Raw data >>

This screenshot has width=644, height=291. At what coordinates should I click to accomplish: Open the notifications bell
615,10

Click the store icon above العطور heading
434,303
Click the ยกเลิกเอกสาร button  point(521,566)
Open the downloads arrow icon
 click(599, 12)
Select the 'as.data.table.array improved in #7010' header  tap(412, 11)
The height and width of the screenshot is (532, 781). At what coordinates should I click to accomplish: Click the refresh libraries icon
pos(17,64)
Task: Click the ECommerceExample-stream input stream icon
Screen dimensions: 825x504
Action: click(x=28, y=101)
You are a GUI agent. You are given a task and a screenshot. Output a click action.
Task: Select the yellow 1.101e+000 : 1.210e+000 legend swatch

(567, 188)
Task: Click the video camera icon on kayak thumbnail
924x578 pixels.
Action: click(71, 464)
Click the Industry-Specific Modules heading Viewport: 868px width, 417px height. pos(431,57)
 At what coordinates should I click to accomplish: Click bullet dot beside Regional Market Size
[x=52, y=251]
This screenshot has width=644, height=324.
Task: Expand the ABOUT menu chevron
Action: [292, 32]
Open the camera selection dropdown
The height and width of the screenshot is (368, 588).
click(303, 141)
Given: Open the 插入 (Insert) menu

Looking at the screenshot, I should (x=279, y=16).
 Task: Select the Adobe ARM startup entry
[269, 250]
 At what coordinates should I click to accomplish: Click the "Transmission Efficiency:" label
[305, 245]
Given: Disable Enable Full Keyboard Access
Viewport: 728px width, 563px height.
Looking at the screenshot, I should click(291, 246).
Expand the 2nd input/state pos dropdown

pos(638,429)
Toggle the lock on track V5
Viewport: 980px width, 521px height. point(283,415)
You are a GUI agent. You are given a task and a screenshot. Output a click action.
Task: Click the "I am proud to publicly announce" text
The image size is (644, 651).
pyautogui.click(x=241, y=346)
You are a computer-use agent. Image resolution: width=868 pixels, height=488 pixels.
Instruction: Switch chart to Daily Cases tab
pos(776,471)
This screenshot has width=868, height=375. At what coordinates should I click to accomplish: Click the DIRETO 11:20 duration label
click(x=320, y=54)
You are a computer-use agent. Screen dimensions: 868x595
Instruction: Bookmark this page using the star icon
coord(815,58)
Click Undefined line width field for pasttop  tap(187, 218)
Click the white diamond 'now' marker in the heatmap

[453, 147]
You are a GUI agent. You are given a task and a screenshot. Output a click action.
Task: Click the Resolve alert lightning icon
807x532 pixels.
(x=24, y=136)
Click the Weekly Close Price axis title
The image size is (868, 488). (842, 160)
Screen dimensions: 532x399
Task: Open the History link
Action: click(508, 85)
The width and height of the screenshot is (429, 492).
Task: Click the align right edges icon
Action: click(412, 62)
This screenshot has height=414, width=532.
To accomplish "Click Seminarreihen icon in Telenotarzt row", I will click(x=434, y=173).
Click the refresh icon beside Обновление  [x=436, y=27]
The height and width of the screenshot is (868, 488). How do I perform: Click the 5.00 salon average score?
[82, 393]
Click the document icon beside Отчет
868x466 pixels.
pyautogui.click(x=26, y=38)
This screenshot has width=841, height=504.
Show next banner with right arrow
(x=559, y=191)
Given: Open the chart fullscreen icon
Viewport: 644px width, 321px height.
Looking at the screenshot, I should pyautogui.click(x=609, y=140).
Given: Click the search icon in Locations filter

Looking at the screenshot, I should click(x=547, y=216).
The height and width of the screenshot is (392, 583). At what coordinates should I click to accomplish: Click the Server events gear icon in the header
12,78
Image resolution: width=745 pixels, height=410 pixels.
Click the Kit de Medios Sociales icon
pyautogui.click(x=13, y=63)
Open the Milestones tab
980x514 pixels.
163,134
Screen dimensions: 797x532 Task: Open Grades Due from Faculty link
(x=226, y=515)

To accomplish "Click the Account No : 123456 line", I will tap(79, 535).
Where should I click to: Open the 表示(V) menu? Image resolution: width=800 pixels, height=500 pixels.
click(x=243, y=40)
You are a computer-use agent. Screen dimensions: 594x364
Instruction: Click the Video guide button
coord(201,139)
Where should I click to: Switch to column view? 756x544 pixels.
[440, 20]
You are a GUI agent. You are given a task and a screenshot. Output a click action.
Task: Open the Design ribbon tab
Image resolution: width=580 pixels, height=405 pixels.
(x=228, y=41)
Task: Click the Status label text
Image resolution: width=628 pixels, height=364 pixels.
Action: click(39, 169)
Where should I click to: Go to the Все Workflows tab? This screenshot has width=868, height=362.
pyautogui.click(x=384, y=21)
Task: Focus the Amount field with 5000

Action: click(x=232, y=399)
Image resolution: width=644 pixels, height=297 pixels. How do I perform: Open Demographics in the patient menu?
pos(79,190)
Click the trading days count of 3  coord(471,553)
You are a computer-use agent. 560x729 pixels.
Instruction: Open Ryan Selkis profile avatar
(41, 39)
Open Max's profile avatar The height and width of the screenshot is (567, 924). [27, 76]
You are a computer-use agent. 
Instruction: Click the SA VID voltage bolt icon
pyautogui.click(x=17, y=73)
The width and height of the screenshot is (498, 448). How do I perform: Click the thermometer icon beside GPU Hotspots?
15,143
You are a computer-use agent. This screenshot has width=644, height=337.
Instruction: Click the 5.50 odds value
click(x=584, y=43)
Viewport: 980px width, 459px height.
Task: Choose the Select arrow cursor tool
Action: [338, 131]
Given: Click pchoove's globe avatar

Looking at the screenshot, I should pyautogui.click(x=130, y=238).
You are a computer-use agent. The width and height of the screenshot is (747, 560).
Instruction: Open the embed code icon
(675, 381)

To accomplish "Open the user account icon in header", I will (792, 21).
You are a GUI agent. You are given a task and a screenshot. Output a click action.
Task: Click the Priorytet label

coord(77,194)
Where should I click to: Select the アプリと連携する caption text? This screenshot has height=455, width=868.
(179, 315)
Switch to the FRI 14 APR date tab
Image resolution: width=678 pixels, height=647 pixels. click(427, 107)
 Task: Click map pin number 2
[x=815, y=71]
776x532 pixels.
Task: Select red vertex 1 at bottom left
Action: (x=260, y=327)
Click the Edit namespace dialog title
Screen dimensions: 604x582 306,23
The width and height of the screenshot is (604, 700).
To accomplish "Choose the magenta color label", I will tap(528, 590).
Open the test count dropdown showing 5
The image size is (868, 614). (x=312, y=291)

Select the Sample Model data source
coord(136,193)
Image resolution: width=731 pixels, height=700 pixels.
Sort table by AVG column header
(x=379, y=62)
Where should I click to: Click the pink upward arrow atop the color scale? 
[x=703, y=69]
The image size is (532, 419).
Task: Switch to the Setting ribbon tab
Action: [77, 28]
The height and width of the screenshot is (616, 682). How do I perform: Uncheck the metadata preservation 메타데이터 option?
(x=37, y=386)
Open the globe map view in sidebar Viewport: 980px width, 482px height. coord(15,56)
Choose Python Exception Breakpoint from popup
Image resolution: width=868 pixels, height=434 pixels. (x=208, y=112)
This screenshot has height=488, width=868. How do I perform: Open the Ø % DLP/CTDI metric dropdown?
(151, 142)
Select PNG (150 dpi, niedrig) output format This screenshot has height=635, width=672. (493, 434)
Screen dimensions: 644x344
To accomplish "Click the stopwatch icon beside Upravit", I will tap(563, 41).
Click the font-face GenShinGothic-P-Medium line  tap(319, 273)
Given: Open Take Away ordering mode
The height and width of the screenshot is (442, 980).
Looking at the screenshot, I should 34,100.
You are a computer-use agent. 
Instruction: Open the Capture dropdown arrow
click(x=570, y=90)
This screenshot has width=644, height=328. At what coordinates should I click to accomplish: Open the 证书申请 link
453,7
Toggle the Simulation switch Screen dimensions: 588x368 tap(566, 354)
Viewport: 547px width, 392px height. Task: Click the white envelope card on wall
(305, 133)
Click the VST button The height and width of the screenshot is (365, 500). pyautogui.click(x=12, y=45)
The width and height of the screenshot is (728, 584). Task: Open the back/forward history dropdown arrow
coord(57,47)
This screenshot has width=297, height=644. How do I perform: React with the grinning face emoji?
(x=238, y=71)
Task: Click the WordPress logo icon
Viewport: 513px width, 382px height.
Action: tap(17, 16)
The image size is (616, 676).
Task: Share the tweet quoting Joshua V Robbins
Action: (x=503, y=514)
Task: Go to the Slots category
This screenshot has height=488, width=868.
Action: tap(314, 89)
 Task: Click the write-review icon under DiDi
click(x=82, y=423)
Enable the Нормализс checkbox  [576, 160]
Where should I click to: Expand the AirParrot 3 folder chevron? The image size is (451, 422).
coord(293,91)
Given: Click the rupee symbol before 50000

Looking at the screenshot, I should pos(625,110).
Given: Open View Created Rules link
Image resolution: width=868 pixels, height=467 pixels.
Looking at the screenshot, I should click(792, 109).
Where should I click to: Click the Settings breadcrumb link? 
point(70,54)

About this exercise >>
Transcribe only the lines from the beginning of the entries to the line with "Select the 'as.data.table.array", inclusive, exactly as written.

Your solution >>
This screenshot has width=644, height=291. At what coordinates should I click to accomplish: Open the notifications bell
615,10

Click the store icon above العطور heading
434,303
Click the ยกเลิกเอกสาร button  point(521,566)
Open the downloads arrow icon
 click(599, 12)
Select the 'as.data.table.array improved in #7010' header  tap(412, 11)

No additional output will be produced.